Adapting clinical trial designs to advance cancer research

October 15, 2018     

Clinical trials are one of the most fundamental activities in cancer research, but in the age of precision medicine, the traditional model has limits. In order to more efficiently evaluate investigational therapies – particularly combination therapies – and use biomarkers to help match the right treatments with the right patients, researchers are rethinking their approach to trial designs. 

To help showcase how innovative trial designs can help bring personalized treatments to more patients, Jason Luke, M.D., Assistant Professor of Medicine at the University of Chicago, and Tim Reilly, Ph.D., Head of Oncology Early Asset Development at Bristol Myers Squibb, sat down to talk about how Immuno-Oncology (I-O) clinical research is transforming and why new research approaches are needed.

What is the traditional model for clinical trials, and why is there a need for more innovative approaches?


Jason Luke (JL): In a standard cancer clinical trial, we typically recruit a set amount of patients to test how a single treatment (e.g., a new drug) or combination performs versus a standard treatment.
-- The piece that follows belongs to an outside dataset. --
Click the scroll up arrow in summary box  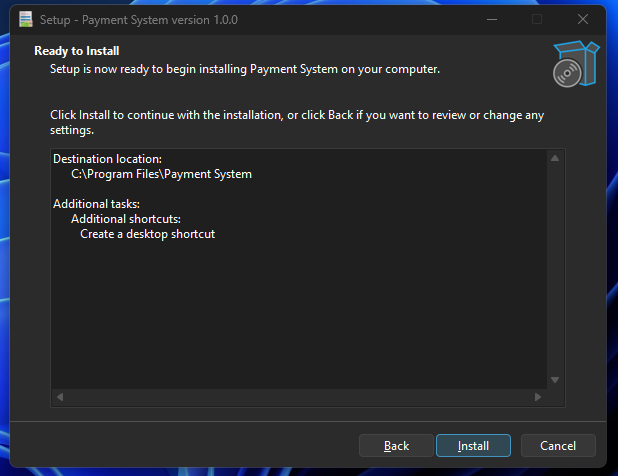click(x=556, y=160)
Although this model has allowed us to test thousands of therapies in cancer research, it poses a couple of issues.

First, the pace of innovation is fast and there are a significant number of new molecular targets and biomarkers under investigation. Testing all of these through standard trials would take years and limit exploration of emerging areas of science. In addition, standard trials often don’t tell us why certain patients respond – or do not respond – to certain therapies. As a physician, this is one of the most critical pieces I need in order to optimize or potentially ‘personalize’ treatments for my patients. By pursuing novel trial designs, not only can we test more therapies in a single trial, but we can also set ourselves up to learn more about certain biomarkers that predict how patients may respond to investigational treatments.
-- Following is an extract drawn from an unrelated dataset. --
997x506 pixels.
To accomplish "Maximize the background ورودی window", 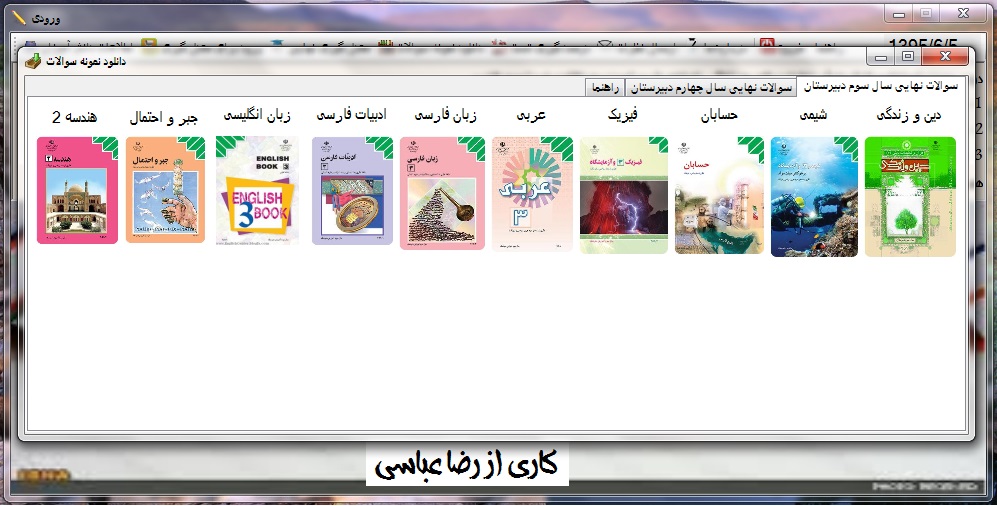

What do researchers need in order to design these types of trials?


Tim Reilly (TR): Before we even begin to conceptualize a novel trial, we focus on translational research to guide a hypothesis based on our understanding of tumor and immune biology. For instance, we’ve done a significant amount of research on the tumor microenvironment to understand various immune pathways and tumor evasion mechanisms, and how these pathways differ within groups of patients, or even individual patients over time. We also try to identify indicators of response to help establish which groups of patients are more likely to benefit, or are not likely to benefit, from investigational combinations.  Together, these learnings often serve as the foundation for innovative clinical designs.

The tumor microenvironment refers to the network of cells and structures that surround a tumor, including stroma, the connective cells and tissue, and immune regulatory cells, such as Tregs (regulatory T cells) and antigen presenting cells.


Can you share an example of a new or innovative clinical trial design? 


JL: A really great example is a Bristol Myers Squibb-sponsored study that I’m leading called ADVISE (ADaptiVe Biomarker Trial that InformS Evolution of Therapy), which evaluates real-time, biomarker-driven patient selection for a range of I-O-based combinations. The interesting thing about ADVISE is that the study is designed in a way that allows us to perform prospective analyses on pre-treatment samples to assess the presence of certain biomarkers. From there, we can tailor each patient’s treatment combination based on their unique biomarker profile, allowing us to more closely mirror how patients are treated in the clinical setting. 

TR: In addition to ADVISE, Bristol Myers Squibb is also sponsoring other platform type trials, including the platform known as FRACTION (Fast Real-time Assessment of Combination Therapies in Immuno-Oncology). The two trial concepts are very similar in the sense that multiple combinations are evaluated in a single study. But in the case of FRACTION, we are asking clinical questions around various combinations while analyzing biomarker data retrospectively to help us better understand the biological bases for responses – or lack thereof – to an investigational treatment combination. In addition, if a patient progresses, we can enroll them into another regimen within the trial. We can also add new combinations to the study on a rolling basis and pursue promising areas of science as they arise. Overall, this adaptive design gives us the flexibility to quickly assess and compare various treatment options in different stages of disease, which increases the opportunities for learning in a single study.

How do you see trial designs evolving in the future? 


TR: I think clinical trials will evolve in the same way pharmaceutical research and cancer treatment has over the past 30 years. Instead of a ‘one-size-fits-all’ approach, we’ll have ‘precision trial designs,’ meaning there will be a multitude of different trials using specific mechanisms and combinations of mechanisms in pre-defined patient segments that are tailored to specific hypotheses around those patients’ needs. This doesn’t mean that the traditional method will become obsolete, but I do think we’ll begin to rely on more innovative designs and apply the insights from focused clinical questions more broadly to larger groups of patients. 

JL: In medicine, innovation has always been about challenging the status quo – and while we typically think of that in terms of early research, it’s also true for the practical experience of patients and physicians in this dynamic and rapidly evolving I-O landscape. However, no matter what model we use to advance clinical research in the future, the end goal of our efforts remains the same – to get new, groundbreaking treatments to patients as quickly and safely as possible.